"Will you carry the bag up to the barn, then?" demanded Mr. Batterman, as he eased off the pressure upon the prisoner's throat.
"No, I won't!" replied Richard.
"Now, I think you will," said the farmer, as he resumed the torture.
"Come, Dick, we may as well do it. It is no use to kick; we are in for it, and you had better make the best of it," interposed Sandy, who was disposed to get off as cheaply as he could.
"I won't touch the bag!
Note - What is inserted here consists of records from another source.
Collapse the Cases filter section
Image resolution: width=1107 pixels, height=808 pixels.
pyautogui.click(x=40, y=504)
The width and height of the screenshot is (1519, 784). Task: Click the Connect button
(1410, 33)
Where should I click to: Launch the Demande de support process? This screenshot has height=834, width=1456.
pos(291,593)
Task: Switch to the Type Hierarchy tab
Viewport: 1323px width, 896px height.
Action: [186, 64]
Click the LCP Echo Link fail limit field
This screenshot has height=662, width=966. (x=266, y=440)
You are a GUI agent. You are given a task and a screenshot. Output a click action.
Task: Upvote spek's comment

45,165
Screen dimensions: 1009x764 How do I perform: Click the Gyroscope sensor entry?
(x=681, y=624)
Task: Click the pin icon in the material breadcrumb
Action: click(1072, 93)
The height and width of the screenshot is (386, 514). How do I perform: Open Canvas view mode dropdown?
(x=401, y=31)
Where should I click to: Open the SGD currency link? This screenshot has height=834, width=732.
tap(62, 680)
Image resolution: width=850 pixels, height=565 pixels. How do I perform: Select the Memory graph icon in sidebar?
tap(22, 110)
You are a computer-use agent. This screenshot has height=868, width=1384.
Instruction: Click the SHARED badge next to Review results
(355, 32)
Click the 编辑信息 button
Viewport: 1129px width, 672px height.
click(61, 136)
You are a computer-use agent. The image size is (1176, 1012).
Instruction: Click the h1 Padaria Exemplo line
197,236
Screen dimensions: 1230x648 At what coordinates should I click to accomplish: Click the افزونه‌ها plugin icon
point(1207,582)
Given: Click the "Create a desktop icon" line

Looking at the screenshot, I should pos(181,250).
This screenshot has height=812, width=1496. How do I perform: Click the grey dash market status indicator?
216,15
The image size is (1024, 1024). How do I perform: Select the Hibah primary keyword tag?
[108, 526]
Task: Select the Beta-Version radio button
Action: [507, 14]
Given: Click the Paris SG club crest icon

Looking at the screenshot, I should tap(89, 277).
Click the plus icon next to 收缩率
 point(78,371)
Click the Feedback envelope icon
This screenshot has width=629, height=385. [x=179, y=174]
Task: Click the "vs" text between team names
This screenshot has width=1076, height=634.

I'll die first!" gasped Richard, whose rage had now reached the boiling point, and there was no more reason in him than in a mad dog.
"He's a hard one," suggested Bates.
"But he shall come to it, or I'll break every bone in his body," answered the farmer.
Richard, insane with passion, and choking with rage as well as from the discipline of Mr. Batterman, commenced a tremendous struggle for freedom and self-preservation. He sprang towards his captor in an ineffectual attempt to hit him, or to scratch out his eyes with his finger nails. Failing in his efforts in this direction, he began to use his heels as vigorously as a three-year old colt, and succeeded in planting two or three hard kicks upon the shins of the farmer.
Mr. Batterman was a large and powerful man, and the efforts of Richard were as puny as those of a lamb in the fangs of the lion. He foamed and struggled till his strength was exhausted, and his conqueror permitted him to drop upon the ground.
"You've killed him," said Sandy, very much alarmed at the apparent fate of his friend.